"Mickey" <mickey@mcnjeni.com> writes:
>> FATAL 2: XLogFlush: request is not satisfied
It looks like you are suffering from a corrupted LSN value in the header
of one or more data pages. You didn't favor us with any mention of your
Postgres version, but from spelling of the error messages I venture that
it's 7.1.something. 7.1 is known not to be very robust in this
situation :-(.
What you need to do is extract whatever data you need (or can get
anyway) and then update to something more modern and reload the
database. You should really be on 7.2.4 or better 7.3.4.
Can you pg_dump successfully? If not, do you really need the data in
the members_ table, or can that be reconstructed from somewhere else?

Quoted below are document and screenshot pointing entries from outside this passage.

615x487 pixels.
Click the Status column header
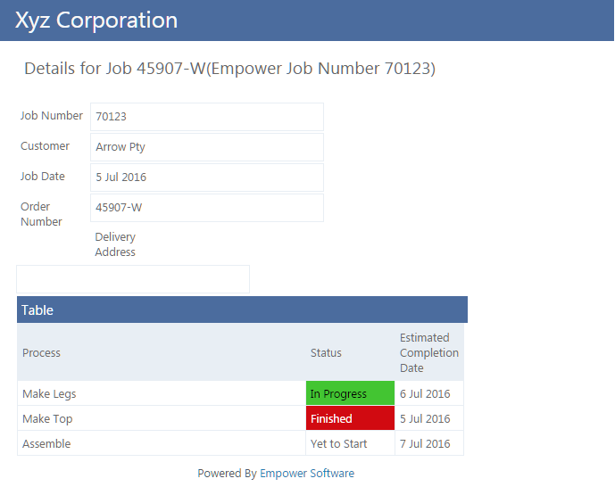[x=326, y=352]
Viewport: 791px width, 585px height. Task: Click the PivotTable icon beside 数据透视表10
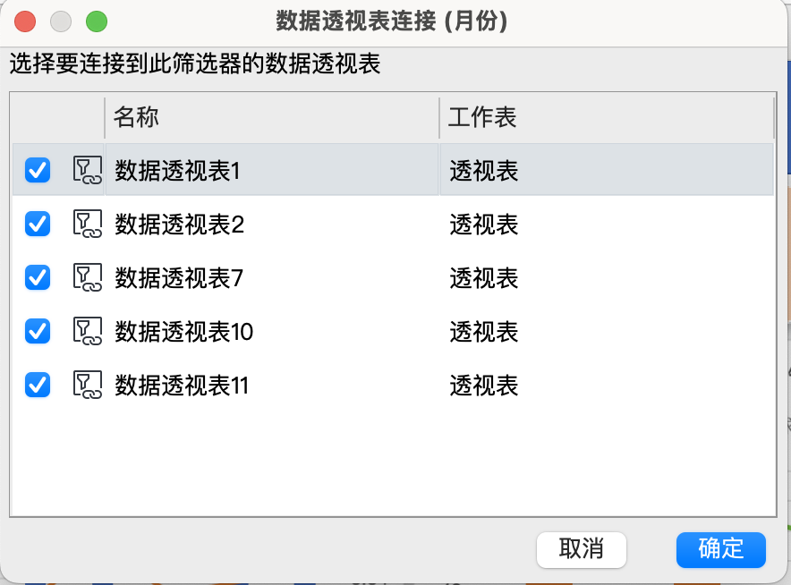86,331
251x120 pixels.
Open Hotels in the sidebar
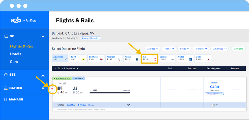[x=15, y=54]
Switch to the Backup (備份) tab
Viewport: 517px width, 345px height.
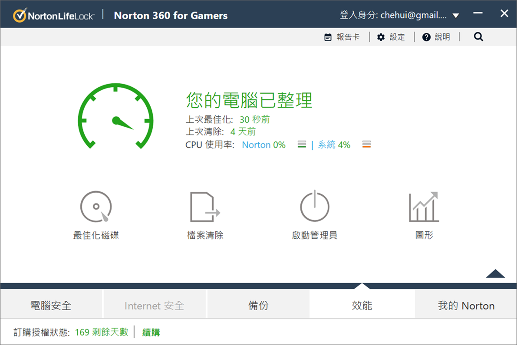258,306
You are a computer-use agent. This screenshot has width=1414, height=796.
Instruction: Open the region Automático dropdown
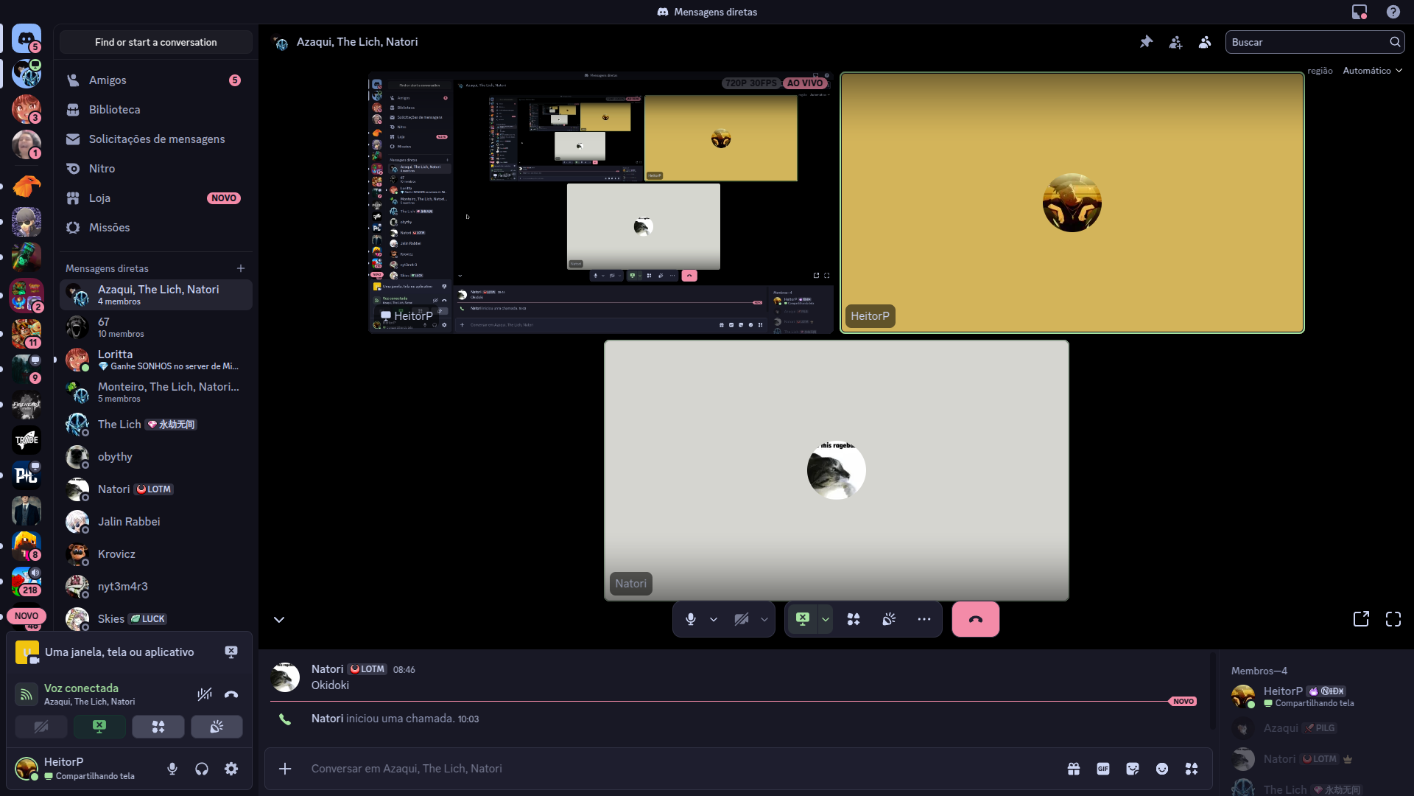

If the latter, drop that table and try to dump again. If the former,
you'll have to resign yourself to some data loss, but you could
theoretically zero the damaged page(s) and still read the rest of the
table. The trouble is finding which pages are damaged --- 7.1 won't
give you a lot of help on that either :-(. Best bet I know of is to use
pg_filedump (http://sources.redhat.com/rhdb/) and look to see which
pages in the members_ file have headers that don't look like the other
pages.
Somewhere along here you should also give some thought to what it was
that got you into this situation. It'd not be a wise idea to assume
that it was a Postgres bug. (I'm not saying that it wasn't, mind you,
but several years later we still have not found any bugs that might
clobber page headers.) Before trying to put your database back in
production, I'd suggest looking for hardware problems (memtest86 and
badblocks are commonly used to test RAM and disk respectively). Also
see whether you shouldn't be using a more recent Linux kernel.